2003; Berrieman et al. 2004; Mitelman et al. 2004] but
results to date have not been as informative as for
haematopoietic cancers. Reasons why solid tumors are less
amenable to analysis include the extreme complexity of their
karyotypes, genomic instability often being present, and
predominance of large-scale DNA deletions or additions
(including duplications) over balanced translocations.
Project 4 will conduct biologically-based mechanistic
computer analyses of our data on radiogenic aberrations in
tumors (Project 2); we will design new software, based on
preliminary studies in mathematical graph theory,
specifically to deal with large scale deletions and
additions. We will also use the novel and promising approach
of analyzing aberrations in associated stromal and
endothelial cells. These cells collaborate, via
intercellular signaling, in carcinogenesis, but are expected
to have less complicated, more informative karyotypes.
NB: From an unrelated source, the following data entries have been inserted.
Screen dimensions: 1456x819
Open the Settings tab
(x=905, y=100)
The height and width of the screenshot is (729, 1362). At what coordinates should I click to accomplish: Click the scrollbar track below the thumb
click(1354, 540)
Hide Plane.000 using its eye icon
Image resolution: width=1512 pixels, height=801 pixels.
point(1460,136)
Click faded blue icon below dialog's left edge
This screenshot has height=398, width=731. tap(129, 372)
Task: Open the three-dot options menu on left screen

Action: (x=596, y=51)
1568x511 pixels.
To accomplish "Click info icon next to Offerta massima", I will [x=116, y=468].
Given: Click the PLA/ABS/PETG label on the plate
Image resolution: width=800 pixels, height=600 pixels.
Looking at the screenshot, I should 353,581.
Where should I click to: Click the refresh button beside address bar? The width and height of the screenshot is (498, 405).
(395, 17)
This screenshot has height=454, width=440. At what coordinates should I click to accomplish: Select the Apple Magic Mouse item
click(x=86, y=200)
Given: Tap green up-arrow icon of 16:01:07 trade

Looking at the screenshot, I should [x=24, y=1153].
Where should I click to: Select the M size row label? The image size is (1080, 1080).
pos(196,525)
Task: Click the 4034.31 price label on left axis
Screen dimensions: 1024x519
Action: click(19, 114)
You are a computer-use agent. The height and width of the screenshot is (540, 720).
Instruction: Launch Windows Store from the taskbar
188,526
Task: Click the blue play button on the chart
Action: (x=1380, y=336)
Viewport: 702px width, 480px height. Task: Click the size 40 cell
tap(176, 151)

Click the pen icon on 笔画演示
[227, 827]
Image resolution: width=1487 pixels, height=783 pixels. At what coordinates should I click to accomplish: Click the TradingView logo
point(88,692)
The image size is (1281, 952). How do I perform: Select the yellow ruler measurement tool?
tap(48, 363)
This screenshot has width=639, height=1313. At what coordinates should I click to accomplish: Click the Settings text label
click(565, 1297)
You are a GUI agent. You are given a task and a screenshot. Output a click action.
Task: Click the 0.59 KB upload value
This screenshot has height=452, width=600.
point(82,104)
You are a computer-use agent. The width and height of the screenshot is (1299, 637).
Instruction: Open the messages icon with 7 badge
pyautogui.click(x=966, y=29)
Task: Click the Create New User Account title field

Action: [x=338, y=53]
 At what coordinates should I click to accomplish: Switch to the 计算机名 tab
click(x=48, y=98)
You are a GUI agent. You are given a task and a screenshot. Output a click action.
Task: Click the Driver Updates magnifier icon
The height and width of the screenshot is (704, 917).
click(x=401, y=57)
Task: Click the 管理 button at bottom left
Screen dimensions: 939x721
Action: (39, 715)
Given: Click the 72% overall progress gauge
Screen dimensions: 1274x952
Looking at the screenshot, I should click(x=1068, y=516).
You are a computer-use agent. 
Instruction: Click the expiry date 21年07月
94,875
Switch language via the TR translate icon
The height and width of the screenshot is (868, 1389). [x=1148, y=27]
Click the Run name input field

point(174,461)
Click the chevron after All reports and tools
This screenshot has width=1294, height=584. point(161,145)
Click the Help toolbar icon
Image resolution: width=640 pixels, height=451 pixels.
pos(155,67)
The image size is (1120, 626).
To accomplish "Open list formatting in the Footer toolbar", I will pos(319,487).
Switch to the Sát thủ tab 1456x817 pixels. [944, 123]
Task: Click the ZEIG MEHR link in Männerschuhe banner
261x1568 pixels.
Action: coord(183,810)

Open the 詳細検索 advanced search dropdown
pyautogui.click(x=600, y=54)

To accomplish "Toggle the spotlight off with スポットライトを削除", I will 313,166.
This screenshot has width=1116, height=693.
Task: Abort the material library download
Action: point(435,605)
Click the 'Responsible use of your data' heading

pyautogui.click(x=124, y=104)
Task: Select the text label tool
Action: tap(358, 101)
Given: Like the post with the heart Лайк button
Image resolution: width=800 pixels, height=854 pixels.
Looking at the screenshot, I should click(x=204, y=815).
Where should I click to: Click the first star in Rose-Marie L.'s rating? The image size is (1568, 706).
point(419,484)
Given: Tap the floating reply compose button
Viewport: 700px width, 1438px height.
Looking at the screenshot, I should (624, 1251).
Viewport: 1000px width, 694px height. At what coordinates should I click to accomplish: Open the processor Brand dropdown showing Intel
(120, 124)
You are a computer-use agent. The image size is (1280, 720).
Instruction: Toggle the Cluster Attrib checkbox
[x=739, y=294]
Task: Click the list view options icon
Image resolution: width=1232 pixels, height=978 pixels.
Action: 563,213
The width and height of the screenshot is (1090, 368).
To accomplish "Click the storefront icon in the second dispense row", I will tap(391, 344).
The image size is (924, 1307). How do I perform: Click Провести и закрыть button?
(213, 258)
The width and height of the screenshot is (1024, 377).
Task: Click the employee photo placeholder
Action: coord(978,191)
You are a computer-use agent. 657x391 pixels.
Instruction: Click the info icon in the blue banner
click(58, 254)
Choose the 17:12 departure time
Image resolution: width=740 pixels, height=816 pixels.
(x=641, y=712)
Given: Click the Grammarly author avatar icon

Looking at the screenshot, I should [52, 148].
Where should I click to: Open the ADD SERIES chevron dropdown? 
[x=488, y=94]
Aberration data should be systematically related to gene
expression data (Project 3), which give more sensitive and
more detailed probes of radiation effects. Such a comparison
is needed because so much is known about geometry and
molecular pathways of aberration formation, as well as the
relation of aberrations to cancers, while gene expression
data is now available in overwhelming intricacy that calls
for every interpretation tool we can bring to bear. We will
develop software to compare aberration and array data at low
and high LET, and elucidate the implications, especially
implications for intercellular signals that affect tumor
growth and radiation response.
Specific aims are:
1. Use SKY data and our established computer programs to
study the spectrum and complexity of radiation-induced
aberrations in endothelial and stromal cells that support and
communicate with epithelial tumor cells (compare Projects 1
and 2). We believe extra aberration complexity will
correlate with acceleration of tumor development caused by
disruption of normal signaling patterns.
2. Study human breast tumor xenographs after various
irradiation protocols. Extend current aberration software to
include large-scale DNA deletions and additions, important in
the highly complex, unstable karyotypes of solid tumor cells.
Extend graph-theoretical models to characterize sequences of
successive transmissible karyotype changes, as can occur in
chromosomal instability.
3. Use aberration (Project 2) and gene expression (Project
3) data to characterize radiation response in terms of gene
geometrical clustering in cell nuclei.